DATA ROWS:

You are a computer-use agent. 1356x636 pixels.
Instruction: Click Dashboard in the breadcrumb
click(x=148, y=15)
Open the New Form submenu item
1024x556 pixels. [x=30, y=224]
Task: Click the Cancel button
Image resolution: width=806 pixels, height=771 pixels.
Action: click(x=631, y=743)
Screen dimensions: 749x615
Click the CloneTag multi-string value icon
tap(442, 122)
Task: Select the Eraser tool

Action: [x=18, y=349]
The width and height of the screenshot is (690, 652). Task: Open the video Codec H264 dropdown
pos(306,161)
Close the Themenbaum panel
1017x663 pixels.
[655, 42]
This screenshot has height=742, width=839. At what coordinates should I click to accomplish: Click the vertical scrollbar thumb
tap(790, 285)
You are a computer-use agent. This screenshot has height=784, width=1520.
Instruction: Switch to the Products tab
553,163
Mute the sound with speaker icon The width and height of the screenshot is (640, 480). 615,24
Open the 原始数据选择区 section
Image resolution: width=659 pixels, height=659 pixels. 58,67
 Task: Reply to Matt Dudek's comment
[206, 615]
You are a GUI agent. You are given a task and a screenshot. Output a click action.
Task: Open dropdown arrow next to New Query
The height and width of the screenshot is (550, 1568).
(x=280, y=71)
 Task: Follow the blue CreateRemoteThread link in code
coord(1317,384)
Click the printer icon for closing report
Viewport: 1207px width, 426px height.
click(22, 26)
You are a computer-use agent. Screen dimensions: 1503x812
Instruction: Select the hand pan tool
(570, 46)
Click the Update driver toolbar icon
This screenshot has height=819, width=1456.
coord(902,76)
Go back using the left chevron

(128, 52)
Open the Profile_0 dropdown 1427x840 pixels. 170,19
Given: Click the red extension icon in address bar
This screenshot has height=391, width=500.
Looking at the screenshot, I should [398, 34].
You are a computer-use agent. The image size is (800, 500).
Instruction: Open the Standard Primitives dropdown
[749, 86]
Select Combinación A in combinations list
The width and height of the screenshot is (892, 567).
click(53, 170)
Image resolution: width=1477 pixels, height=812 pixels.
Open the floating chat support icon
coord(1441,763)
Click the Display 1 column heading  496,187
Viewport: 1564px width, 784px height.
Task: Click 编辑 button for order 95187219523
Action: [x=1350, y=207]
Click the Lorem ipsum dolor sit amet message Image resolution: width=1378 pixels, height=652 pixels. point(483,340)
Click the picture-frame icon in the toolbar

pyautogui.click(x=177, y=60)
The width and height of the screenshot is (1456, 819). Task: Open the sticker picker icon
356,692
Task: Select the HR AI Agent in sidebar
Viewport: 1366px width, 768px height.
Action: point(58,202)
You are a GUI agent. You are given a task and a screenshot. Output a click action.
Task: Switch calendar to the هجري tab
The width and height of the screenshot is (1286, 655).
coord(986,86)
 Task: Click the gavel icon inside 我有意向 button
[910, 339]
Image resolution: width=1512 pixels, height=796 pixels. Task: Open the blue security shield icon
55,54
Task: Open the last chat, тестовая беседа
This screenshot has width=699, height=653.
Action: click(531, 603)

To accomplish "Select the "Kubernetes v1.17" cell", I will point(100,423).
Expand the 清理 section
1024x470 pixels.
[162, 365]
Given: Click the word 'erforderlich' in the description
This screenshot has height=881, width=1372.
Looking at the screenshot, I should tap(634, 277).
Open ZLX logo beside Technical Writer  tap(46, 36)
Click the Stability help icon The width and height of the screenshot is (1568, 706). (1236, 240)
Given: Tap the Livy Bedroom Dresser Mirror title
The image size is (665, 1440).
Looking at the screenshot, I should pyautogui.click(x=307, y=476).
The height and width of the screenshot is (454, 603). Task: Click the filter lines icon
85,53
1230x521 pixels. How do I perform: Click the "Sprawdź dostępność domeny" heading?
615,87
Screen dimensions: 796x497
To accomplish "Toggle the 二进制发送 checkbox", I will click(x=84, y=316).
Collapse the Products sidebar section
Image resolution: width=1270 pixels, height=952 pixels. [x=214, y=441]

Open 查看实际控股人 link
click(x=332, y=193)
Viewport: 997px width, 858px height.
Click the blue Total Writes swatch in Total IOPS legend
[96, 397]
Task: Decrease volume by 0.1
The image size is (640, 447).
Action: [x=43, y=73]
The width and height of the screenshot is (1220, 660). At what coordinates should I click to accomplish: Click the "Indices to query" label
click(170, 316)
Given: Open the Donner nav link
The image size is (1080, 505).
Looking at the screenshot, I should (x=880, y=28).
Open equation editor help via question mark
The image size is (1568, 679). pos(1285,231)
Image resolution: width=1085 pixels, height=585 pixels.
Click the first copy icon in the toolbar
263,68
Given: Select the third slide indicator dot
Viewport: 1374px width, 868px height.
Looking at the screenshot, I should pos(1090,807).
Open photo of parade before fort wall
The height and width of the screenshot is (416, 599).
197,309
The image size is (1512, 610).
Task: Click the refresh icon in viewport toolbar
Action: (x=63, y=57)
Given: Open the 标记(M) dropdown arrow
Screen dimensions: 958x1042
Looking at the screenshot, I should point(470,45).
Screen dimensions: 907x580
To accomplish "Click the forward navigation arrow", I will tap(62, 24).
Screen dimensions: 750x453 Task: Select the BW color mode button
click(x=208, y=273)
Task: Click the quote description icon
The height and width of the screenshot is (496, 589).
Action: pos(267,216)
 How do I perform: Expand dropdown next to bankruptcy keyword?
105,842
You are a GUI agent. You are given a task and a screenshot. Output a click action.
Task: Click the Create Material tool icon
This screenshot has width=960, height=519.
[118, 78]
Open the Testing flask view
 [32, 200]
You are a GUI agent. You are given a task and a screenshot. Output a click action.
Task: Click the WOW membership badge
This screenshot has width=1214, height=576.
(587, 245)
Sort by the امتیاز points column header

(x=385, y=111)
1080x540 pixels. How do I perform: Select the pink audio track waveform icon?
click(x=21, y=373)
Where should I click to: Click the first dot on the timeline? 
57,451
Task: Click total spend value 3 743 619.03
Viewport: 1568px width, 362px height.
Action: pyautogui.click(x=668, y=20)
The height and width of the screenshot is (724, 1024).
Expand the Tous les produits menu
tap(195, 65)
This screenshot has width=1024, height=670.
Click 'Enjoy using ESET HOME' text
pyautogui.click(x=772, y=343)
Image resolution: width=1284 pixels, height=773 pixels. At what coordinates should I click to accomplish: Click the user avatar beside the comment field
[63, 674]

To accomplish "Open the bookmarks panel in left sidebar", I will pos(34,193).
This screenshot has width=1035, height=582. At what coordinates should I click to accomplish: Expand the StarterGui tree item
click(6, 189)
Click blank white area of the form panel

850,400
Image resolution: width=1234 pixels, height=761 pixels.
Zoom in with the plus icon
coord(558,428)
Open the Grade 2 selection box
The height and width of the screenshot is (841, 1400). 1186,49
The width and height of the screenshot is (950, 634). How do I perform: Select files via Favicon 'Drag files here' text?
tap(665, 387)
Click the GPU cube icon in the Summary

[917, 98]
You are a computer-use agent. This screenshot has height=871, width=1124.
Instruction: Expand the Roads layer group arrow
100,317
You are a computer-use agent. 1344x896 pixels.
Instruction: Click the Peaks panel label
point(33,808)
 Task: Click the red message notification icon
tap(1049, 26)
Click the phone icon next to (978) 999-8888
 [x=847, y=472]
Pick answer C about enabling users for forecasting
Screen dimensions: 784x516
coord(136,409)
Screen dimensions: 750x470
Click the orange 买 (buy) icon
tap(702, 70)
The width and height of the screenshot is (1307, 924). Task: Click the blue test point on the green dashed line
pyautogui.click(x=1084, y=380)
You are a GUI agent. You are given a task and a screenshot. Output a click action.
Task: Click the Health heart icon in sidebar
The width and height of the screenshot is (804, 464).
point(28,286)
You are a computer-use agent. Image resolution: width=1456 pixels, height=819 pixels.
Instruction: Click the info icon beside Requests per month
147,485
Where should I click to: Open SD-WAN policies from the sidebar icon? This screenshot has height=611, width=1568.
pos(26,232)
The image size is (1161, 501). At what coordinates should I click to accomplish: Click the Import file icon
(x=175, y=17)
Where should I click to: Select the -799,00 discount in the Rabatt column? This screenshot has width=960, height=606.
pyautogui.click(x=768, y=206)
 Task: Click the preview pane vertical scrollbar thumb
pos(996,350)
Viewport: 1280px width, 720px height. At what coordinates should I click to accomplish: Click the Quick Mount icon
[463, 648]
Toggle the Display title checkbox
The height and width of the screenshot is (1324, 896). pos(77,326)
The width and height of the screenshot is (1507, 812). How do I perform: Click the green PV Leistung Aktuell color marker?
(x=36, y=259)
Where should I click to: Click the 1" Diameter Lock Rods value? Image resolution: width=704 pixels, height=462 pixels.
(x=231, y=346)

WORK INSTRUCTIONS: Copy the stretch of material from its start through the line containing "tap(790, 285)", with "Eraser" replaced by "Brush" and everything else unchanged.

WORKED SOLUTION:
You are a computer-use agent. 1356x636 pixels.
Instruction: Click Dashboard in the breadcrumb
click(x=148, y=15)
Open the New Form submenu item
1024x556 pixels. [x=30, y=224]
Task: Click the Cancel button
Image resolution: width=806 pixels, height=771 pixels.
Action: click(x=631, y=743)
Screen dimensions: 749x615
Click the CloneTag multi-string value icon
tap(442, 122)
Task: Select the Brush tool

Action: [x=18, y=349]
The width and height of the screenshot is (690, 652). Task: Open the video Codec H264 dropdown
pos(306,161)
Close the Themenbaum panel
1017x663 pixels.
[655, 42]
This screenshot has height=742, width=839. At what coordinates should I click to accomplish: Click the vertical scrollbar thumb
tap(790, 285)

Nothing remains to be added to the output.